### Your goal
Transcribe each record exactly, but omit pictures.

### Screenshot grounding data
= Beginning of Section =
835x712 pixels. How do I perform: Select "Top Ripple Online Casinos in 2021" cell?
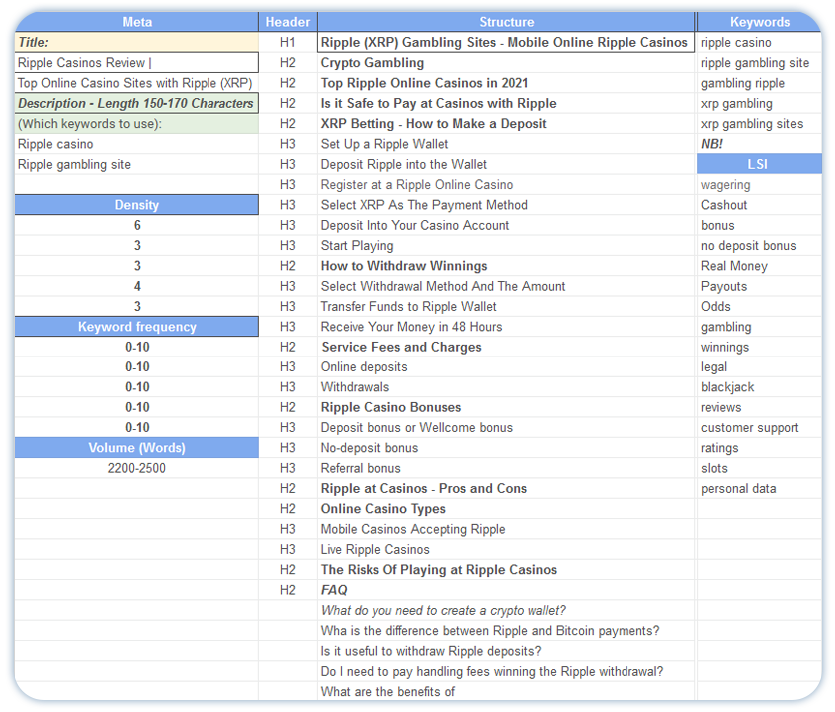[x=506, y=83]
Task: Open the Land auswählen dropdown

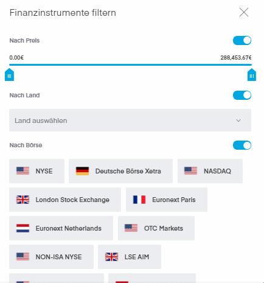Action: pyautogui.click(x=130, y=121)
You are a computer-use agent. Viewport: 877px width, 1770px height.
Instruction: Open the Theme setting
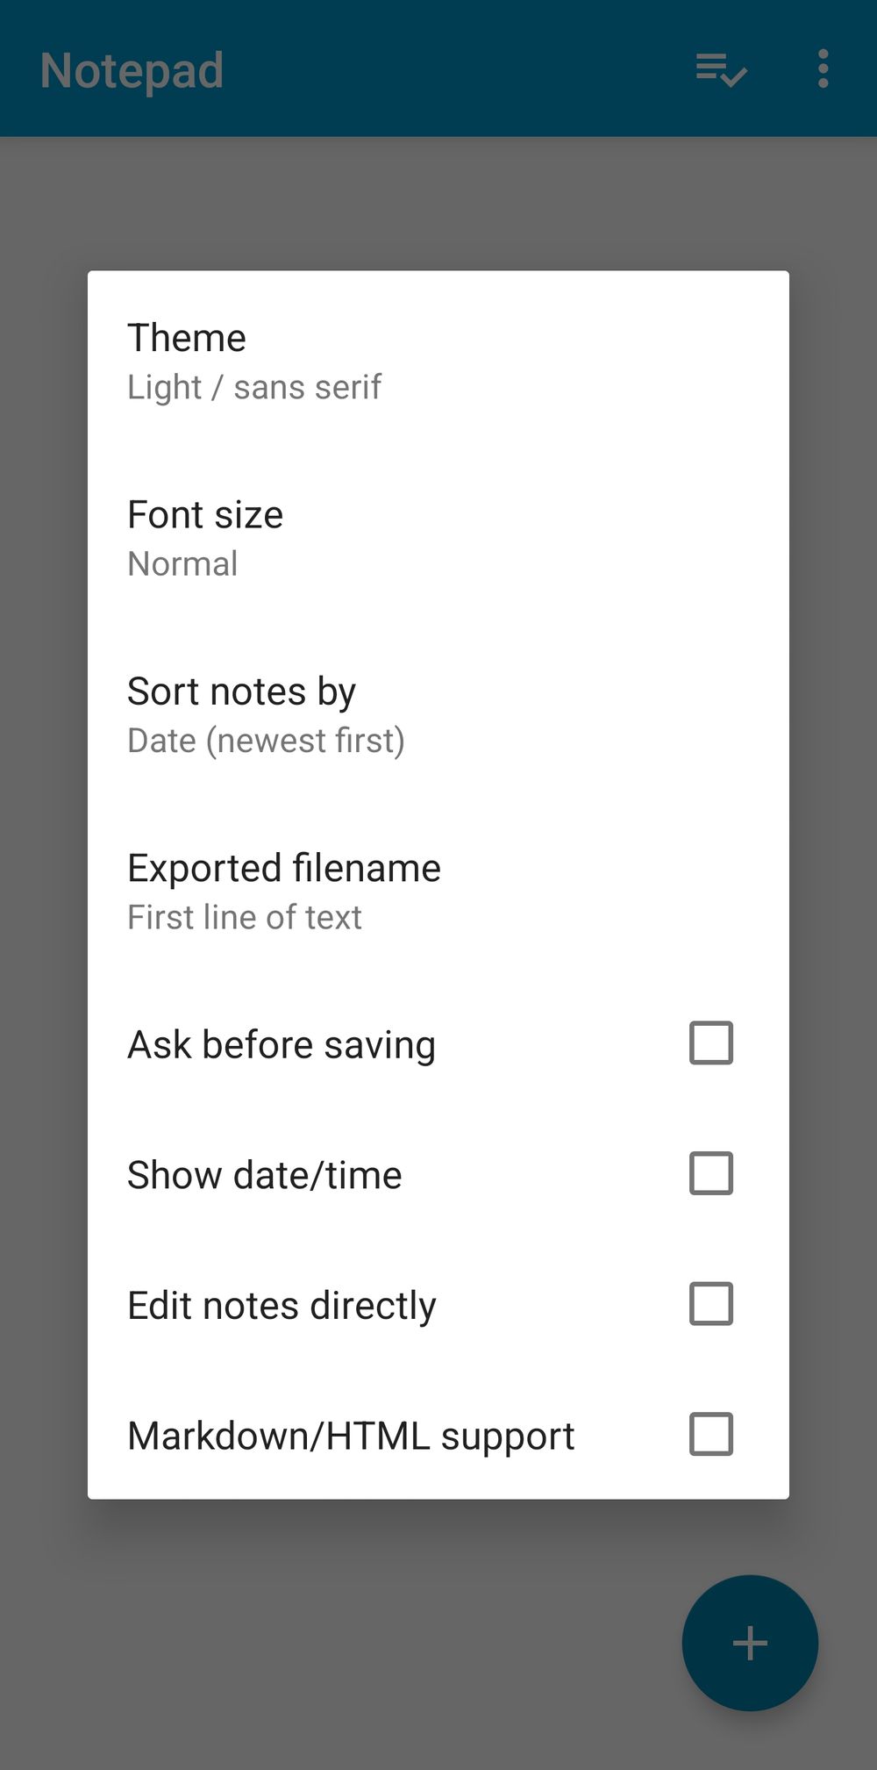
= End of Section =
### Solution to this problem
835x712 pixels. How do I perform: Select "Top Ripple Online Casinos in 2021" cell?
[x=506, y=83]
Task: Open the Land auswählen dropdown

Action: pyautogui.click(x=130, y=121)
You are a computer-use agent. Viewport: 877px width, 1770px height.
Instruction: Open the Theme setting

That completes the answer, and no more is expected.